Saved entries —

>>>>

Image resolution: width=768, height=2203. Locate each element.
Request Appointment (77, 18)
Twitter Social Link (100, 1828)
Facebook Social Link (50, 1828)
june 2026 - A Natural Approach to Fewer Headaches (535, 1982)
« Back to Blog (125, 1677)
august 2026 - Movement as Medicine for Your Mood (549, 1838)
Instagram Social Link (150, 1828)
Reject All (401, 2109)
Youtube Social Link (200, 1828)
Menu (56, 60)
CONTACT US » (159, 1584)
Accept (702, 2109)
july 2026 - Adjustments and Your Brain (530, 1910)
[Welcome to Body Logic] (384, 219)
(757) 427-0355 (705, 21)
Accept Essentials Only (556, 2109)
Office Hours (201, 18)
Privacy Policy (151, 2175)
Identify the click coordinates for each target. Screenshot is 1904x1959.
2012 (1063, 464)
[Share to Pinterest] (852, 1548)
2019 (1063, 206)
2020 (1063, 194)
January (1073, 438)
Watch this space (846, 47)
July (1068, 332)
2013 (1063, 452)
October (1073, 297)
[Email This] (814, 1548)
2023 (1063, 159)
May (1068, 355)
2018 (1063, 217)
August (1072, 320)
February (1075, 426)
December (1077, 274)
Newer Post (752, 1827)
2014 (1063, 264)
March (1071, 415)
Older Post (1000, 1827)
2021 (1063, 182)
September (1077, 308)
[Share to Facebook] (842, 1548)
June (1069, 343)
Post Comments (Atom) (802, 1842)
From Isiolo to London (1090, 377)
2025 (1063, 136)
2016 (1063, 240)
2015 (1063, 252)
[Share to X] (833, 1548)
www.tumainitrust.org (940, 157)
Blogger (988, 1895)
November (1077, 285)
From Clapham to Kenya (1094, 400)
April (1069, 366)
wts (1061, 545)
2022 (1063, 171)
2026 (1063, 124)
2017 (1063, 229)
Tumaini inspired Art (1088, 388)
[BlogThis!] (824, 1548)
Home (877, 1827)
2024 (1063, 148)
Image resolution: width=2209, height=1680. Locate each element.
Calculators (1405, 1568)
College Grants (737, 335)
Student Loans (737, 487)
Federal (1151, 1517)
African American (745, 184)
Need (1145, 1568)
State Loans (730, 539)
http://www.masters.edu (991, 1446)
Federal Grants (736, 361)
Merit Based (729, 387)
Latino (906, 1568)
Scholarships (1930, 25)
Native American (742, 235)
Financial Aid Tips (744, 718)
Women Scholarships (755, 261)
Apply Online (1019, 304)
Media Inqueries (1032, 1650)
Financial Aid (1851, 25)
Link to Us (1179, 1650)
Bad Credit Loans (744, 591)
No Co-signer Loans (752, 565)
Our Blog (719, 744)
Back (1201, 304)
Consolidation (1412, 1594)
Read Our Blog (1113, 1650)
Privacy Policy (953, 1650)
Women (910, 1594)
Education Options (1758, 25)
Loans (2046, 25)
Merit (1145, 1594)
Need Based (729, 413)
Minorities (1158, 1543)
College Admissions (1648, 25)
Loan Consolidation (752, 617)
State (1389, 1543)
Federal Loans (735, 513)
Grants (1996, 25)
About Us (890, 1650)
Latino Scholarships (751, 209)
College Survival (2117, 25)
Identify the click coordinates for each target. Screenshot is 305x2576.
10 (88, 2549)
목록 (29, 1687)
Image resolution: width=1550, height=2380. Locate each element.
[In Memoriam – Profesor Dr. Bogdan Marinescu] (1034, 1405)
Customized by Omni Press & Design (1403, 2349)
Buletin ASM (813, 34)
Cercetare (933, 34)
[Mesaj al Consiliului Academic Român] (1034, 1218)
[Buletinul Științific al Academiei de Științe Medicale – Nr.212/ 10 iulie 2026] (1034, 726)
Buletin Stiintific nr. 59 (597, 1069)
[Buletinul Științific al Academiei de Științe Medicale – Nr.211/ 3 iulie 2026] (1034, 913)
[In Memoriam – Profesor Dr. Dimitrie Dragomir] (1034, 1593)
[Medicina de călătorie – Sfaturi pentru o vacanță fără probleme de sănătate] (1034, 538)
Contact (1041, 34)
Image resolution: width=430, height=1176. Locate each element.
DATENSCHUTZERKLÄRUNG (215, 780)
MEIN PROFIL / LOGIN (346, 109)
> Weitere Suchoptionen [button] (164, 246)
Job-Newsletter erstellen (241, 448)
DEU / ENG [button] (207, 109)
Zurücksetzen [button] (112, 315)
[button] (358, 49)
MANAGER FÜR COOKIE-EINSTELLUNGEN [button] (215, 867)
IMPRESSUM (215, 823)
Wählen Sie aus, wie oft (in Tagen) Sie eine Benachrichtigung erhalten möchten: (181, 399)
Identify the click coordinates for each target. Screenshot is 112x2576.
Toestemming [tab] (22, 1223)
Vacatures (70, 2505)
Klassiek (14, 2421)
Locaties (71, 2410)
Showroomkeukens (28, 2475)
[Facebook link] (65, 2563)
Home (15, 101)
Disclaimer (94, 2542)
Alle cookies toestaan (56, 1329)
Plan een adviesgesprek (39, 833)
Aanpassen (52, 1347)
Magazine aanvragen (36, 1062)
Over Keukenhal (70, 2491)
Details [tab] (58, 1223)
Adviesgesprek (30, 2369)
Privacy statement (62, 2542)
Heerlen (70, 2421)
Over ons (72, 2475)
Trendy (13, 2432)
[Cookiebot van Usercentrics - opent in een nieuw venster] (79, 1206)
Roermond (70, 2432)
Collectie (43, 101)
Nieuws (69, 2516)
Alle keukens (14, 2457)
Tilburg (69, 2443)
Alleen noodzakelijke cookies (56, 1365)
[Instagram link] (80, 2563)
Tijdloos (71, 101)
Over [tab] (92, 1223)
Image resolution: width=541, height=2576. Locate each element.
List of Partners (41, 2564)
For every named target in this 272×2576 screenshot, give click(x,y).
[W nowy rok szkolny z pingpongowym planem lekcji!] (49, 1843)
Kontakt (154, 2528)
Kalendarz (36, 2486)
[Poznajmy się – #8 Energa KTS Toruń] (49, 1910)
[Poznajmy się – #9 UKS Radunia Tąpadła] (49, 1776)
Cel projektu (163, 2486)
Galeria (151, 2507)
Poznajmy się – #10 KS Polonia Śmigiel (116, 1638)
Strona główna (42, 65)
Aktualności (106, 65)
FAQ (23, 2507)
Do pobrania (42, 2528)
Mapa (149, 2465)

<<<<

EXERCISE BRIEF — Repeat word for word every line from the start of the entries to the line holding "April (1069, 366)", inclusive, and nothing else.

ANSWER SECTION —
Image resolution: width=768, height=2203. Locate each element.
Request Appointment (77, 18)
Twitter Social Link (100, 1828)
Facebook Social Link (50, 1828)
june 2026 - A Natural Approach to Fewer Headaches (535, 1982)
« Back to Blog (125, 1677)
august 2026 - Movement as Medicine for Your Mood (549, 1838)
Instagram Social Link (150, 1828)
Reject All (401, 2109)
Youtube Social Link (200, 1828)
Menu (56, 60)
CONTACT US » (159, 1584)
Accept (702, 2109)
july 2026 - Adjustments and Your Brain (530, 1910)
[Welcome to Body Logic] (384, 219)
(757) 427-0355 (705, 21)
Accept Essentials Only (556, 2109)
Office Hours (201, 18)
Privacy Policy (151, 2175)
Identify the click coordinates for each target. Screenshot is 1904x1959.
2012 (1063, 464)
[Share to Pinterest] (852, 1548)
2019 (1063, 206)
2020 (1063, 194)
January (1073, 438)
Watch this space (846, 47)
July (1068, 332)
2013 (1063, 452)
October (1073, 297)
[Email This] (814, 1548)
2023 (1063, 159)
May (1068, 355)
2018 (1063, 217)
August (1072, 320)
February (1075, 426)
December (1077, 274)
Newer Post (752, 1827)
2014 (1063, 264)
March (1071, 415)
Older Post (1000, 1827)
2021 (1063, 182)
September (1077, 308)
[Share to Facebook] (842, 1548)
June (1069, 343)
Post Comments (Atom) (802, 1842)
From Isiolo to London (1090, 377)
2025 (1063, 136)
2016 (1063, 240)
2015 (1063, 252)
[Share to X] (833, 1548)
www.tumainitrust.org (940, 157)
Blogger (988, 1895)
November (1077, 285)
From Clapham to Kenya (1094, 400)
April (1069, 366)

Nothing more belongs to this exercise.